Records from a data source
/---

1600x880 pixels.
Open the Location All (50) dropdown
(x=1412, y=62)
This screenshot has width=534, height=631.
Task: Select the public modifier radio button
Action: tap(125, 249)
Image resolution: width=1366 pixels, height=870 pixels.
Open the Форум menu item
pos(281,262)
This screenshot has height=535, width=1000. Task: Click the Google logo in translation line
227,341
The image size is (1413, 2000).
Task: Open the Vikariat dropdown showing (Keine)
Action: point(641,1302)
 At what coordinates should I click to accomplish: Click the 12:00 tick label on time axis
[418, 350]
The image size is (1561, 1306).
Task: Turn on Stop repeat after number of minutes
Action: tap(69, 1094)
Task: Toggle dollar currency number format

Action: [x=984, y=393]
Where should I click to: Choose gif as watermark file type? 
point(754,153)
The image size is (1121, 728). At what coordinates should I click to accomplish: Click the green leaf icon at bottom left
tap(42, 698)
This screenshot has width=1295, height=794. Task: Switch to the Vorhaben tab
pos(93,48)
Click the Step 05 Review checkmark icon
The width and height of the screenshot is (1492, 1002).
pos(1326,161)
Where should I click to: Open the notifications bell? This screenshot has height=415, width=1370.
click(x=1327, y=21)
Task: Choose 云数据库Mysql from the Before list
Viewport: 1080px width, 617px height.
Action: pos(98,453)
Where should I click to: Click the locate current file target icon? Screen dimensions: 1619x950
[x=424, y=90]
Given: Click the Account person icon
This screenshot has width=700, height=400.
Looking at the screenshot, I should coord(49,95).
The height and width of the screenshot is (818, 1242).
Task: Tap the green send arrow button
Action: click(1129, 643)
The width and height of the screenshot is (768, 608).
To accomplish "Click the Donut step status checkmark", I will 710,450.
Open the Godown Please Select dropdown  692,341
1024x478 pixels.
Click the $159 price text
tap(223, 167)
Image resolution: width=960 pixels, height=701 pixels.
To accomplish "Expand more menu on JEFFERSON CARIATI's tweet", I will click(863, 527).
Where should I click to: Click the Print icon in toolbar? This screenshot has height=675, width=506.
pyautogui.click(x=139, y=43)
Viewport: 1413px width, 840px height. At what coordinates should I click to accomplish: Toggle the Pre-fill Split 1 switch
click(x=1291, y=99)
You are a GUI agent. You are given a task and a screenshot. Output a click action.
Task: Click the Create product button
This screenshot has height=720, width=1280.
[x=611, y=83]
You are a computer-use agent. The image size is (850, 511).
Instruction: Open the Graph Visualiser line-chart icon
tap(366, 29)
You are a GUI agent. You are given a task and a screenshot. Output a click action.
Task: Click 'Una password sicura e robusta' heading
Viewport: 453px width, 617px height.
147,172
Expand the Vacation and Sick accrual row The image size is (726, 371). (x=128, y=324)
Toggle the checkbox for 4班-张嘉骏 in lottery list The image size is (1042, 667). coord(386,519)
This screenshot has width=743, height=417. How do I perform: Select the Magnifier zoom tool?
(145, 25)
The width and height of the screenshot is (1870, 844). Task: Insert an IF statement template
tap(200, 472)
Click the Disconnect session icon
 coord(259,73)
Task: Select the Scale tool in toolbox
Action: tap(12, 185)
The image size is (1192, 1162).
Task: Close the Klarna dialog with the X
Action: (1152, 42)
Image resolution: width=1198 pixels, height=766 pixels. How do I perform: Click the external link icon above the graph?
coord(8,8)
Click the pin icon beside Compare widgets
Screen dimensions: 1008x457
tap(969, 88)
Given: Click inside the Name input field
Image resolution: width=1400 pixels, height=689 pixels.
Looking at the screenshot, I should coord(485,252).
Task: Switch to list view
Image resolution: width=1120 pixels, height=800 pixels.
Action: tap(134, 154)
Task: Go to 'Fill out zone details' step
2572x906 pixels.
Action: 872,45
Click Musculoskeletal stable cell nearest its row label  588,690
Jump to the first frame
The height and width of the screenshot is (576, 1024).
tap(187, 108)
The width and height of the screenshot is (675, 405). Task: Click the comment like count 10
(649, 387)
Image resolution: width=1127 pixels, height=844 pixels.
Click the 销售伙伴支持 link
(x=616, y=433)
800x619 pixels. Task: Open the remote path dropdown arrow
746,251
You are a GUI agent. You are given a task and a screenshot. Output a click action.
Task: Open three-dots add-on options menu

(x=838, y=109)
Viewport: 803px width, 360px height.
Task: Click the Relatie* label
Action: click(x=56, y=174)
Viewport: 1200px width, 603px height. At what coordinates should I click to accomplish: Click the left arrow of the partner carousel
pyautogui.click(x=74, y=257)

\---

The line containing "Viewport: 1200px width, 603px" marks where to begin; copy it and every later line exactly, through the end of the data.

PROBLEM SOLUTION
Viewport: 1200px width, 603px height. At what coordinates should I click to accomplish: Click the left arrow of the partner carousel
pyautogui.click(x=74, y=257)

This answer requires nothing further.